I would recommend memorizing the following:
10^n, where n = 0.5, 1.5, 2.5, 3.5,...
= 3.16 x 10^(n - 0.5)
10^n, where n = 0.25, 1.25, 2.25, 3.25,...
= 1.78 x 10^(n - 0.25)
10^n, where n = 0.75, 1.75, 2.75, 3.75,...
= 5.62 x 10^(n - 0.75)
Now when you're working with negative numbers, the trend stays the same for -0.5, but simply reverses for -0.25 and -0.75. So we have the following:
10^n, where n = -0.5, -1.5, -2.5, -3.5,...
= 3.16 x 10^(n - 0.5)
10^n, where n = -0.25, -1.25, -2.25,..
= 5.62 x 10^(n - 0.75)
10^n, where n = -0.75, -1.75, -2.75,...
1.78 x 10^(n - 0.25)
How will this help you on the DAT?
Well let's say you get a question that requires you to solve log(375) = n
So how do we get n? Well, let's re-write it as log(3.75 x 10^2) = n
Then we get log(3.75) + log(10^2) = n
Well, we know what log(10^2); that's just 2. But what's log(3.75)?

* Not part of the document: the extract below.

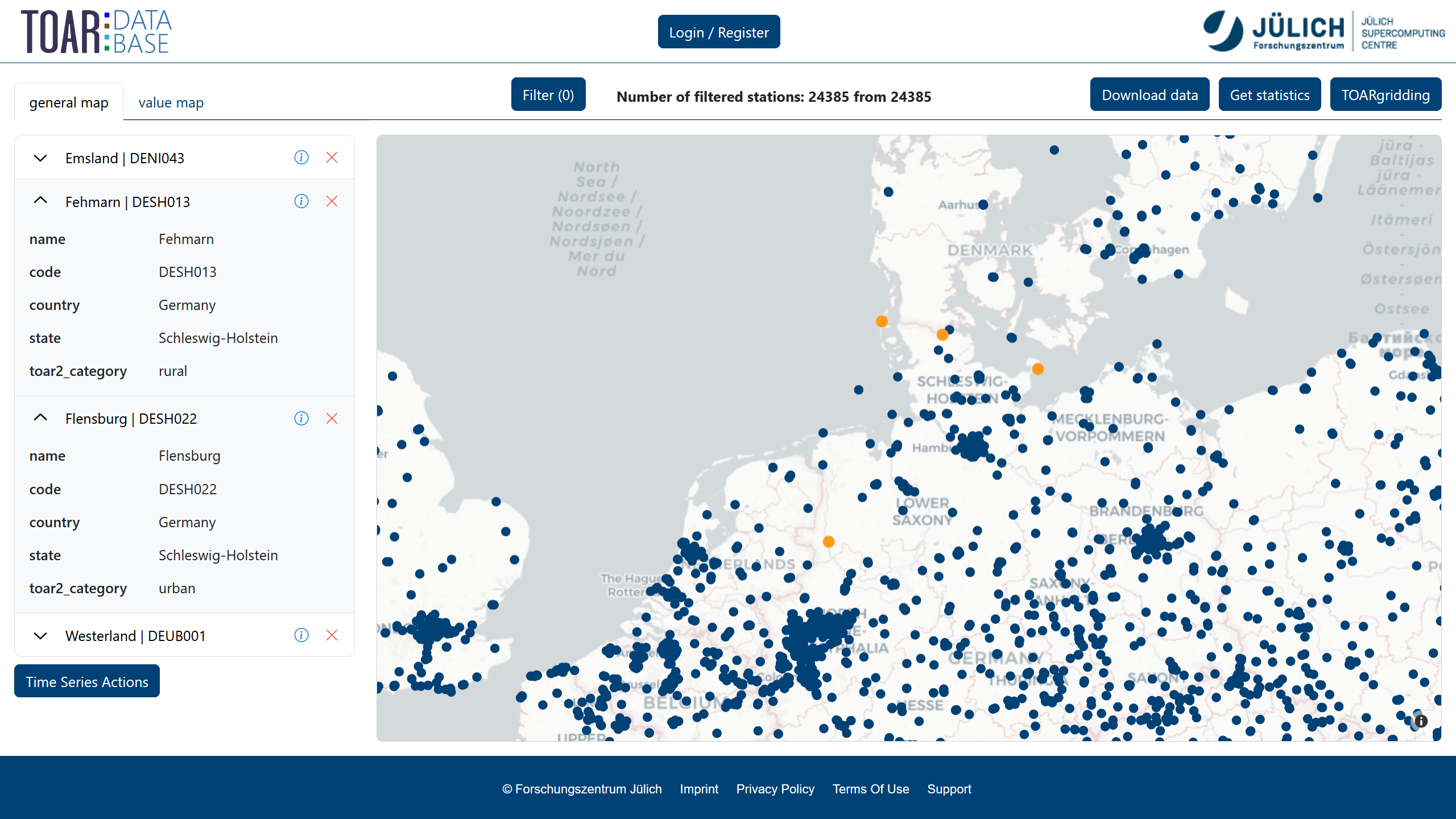Delete Flensburg DESH022 from list
Image resolution: width=1456 pixels, height=819 pixels.
[332, 419]

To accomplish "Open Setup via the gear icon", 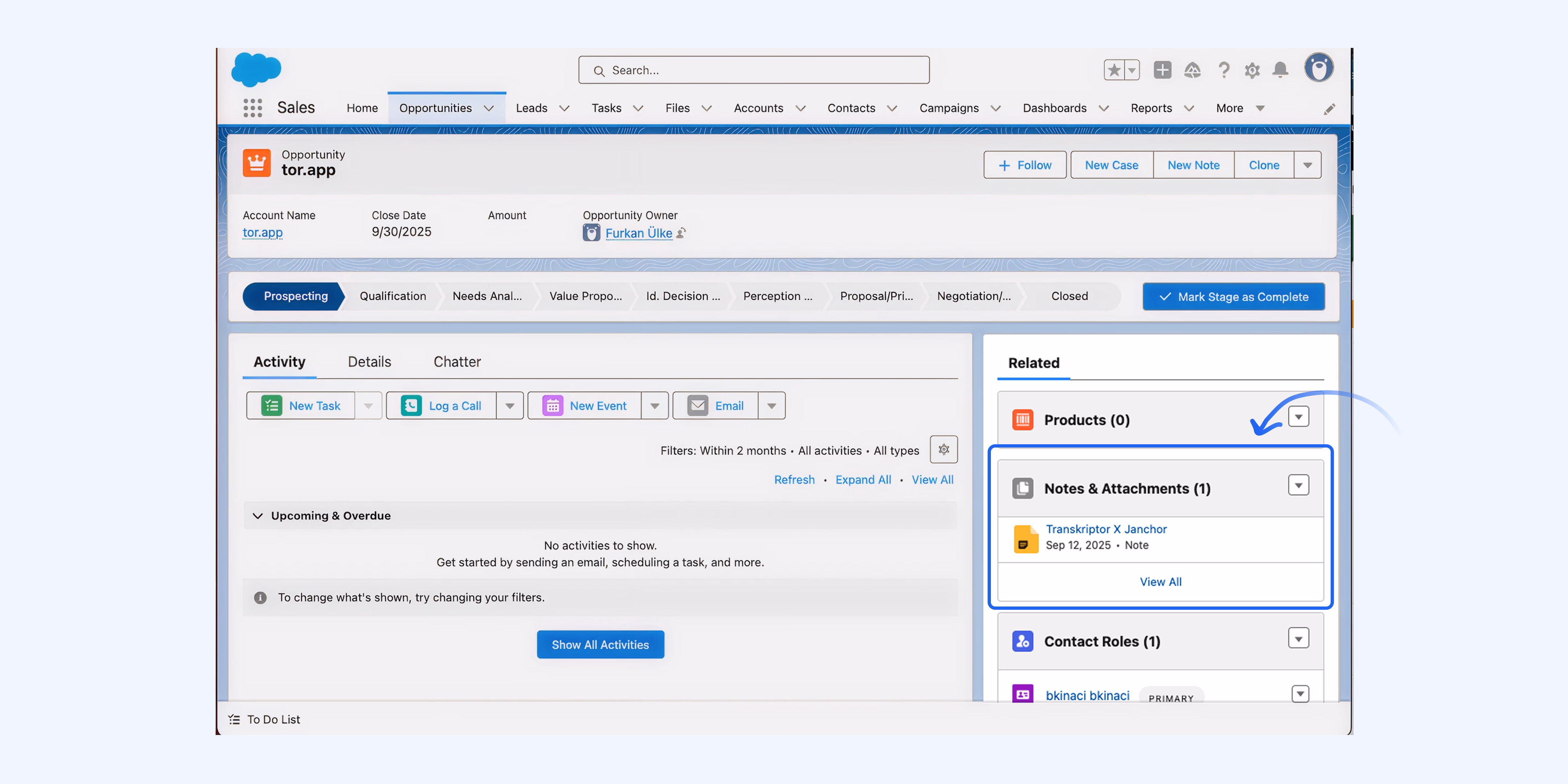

Well it would be 10^n = 3.75. We know that it would be higher than 0.5, because 10^0.5 = 3.16, but less than 0.75, because 10^0.75 = 5.62.
So our answer would be 2 + 0.6, or 2.6.
And indeed, log(375) = 2.57!
With practice, you can do these sort of calculations very rapidly. Feel free to write back if you need more help!